Like Lucullus in Cyrene, the advent of the Federal Re
serve System came at a time of acute adversity. Its operation,
however, had so excellent an effect and the resulting changes
were developed with such speed that many are now forgetful
of its benefits. When, some months ago, we were near the
brink of a most serious international complication, few people
stopped to consider the fact that we were not then subjected,
through fear of panic, to any convulsions, such as we should
inevitably have experienced before the establishment of the
Federal Reserve Banks. I shall not tire you by enumerating
the benefits of the system. I believe that those who think
already know them; while those who do not think will learn to
know them from actual experience. That will be conspicu
ously the case when excess reserves are next reduced and
when higher rates for money again prevail.

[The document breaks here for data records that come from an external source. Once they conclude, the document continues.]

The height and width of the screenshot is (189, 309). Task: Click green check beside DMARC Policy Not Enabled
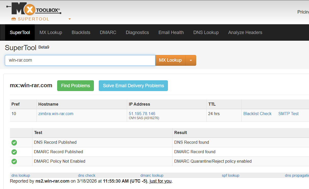[14, 161]
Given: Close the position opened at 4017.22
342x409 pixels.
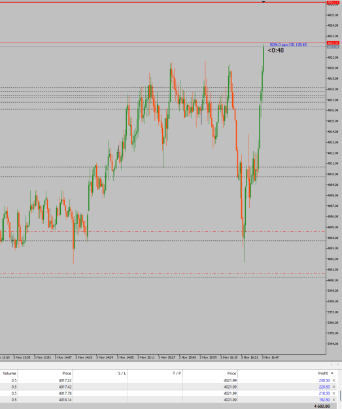Looking at the screenshot, I should point(333,381).
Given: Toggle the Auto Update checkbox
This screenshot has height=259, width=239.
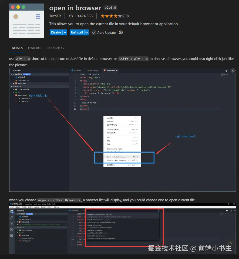Looking at the screenshot, I should [x=94, y=32].
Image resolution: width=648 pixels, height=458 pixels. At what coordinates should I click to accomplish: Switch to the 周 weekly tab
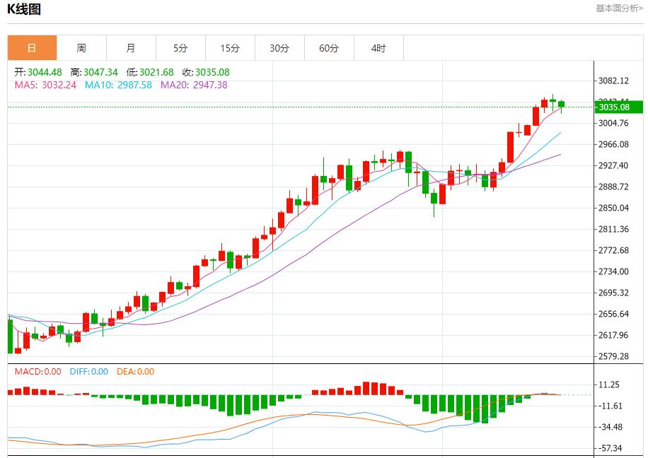(81, 48)
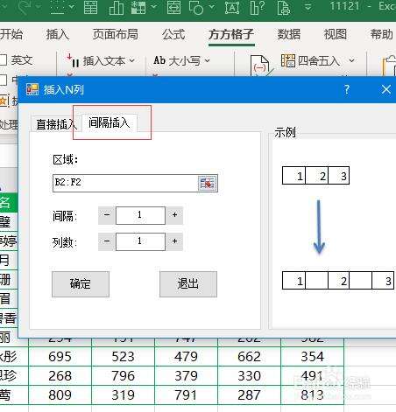This screenshot has width=396, height=412.
Task: Increase 间隔 value with plus button
Action: [x=174, y=215]
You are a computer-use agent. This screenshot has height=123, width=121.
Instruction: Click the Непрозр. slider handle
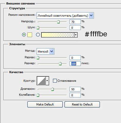[59, 22]
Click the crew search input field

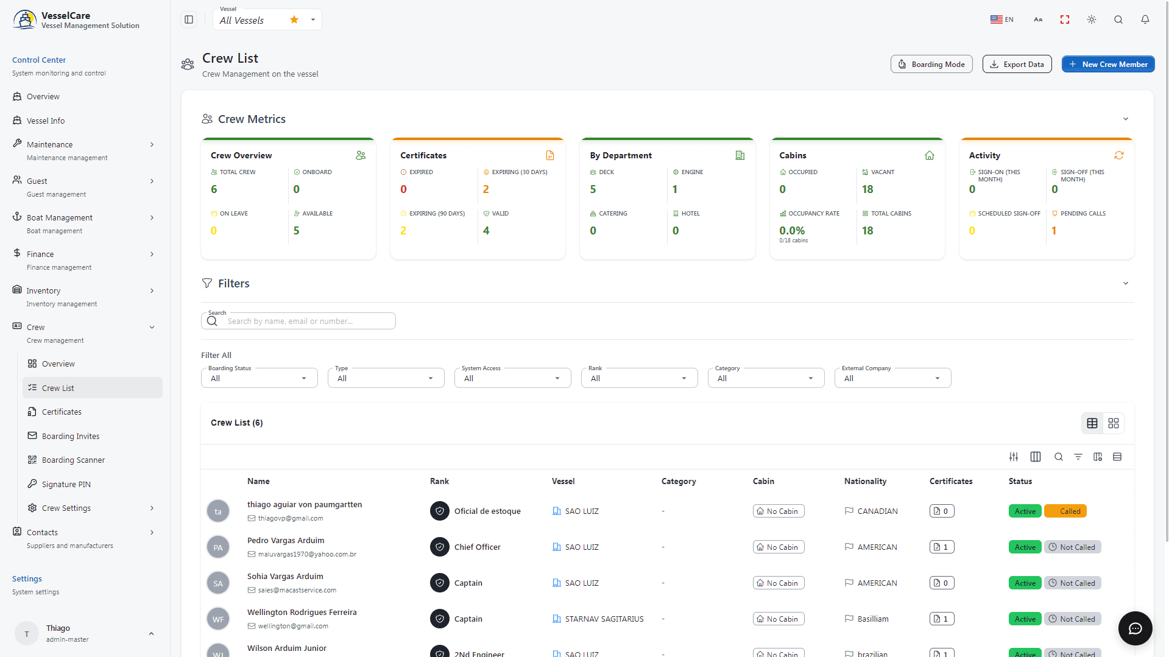(x=298, y=321)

I could wish, for many reasons, that it might have been
possible to open the Federal Reserve Banks before the war
began and that they might have furnished the about $380,000,-
000 of notes that were issued under the Aldrich-Vreeland Act,
as amended by the Federal Reserve Act. The functions of
Federal Reserve Banks in general and our present policy
would then be better understood and there would be less talk
about our earning capacity and the necessity of preserving the
prestige of our Federal Reserve Banks by earning dividends.
Had the Federal Reserve Banks been in operation when the
war began and had they issued all the currency required last
autumn, the rediscounts underlying these notes, at 5% interest,
would have produced a return of about $4,500,000, or about
the sum required to cover running expenses and dividends of
all Federal Reserve Banks for a year.
If the Federal Reserve Banks had put out this circulation
and secured this return, would anyone suggest at this time
that our banks should now make efforts to employ their money?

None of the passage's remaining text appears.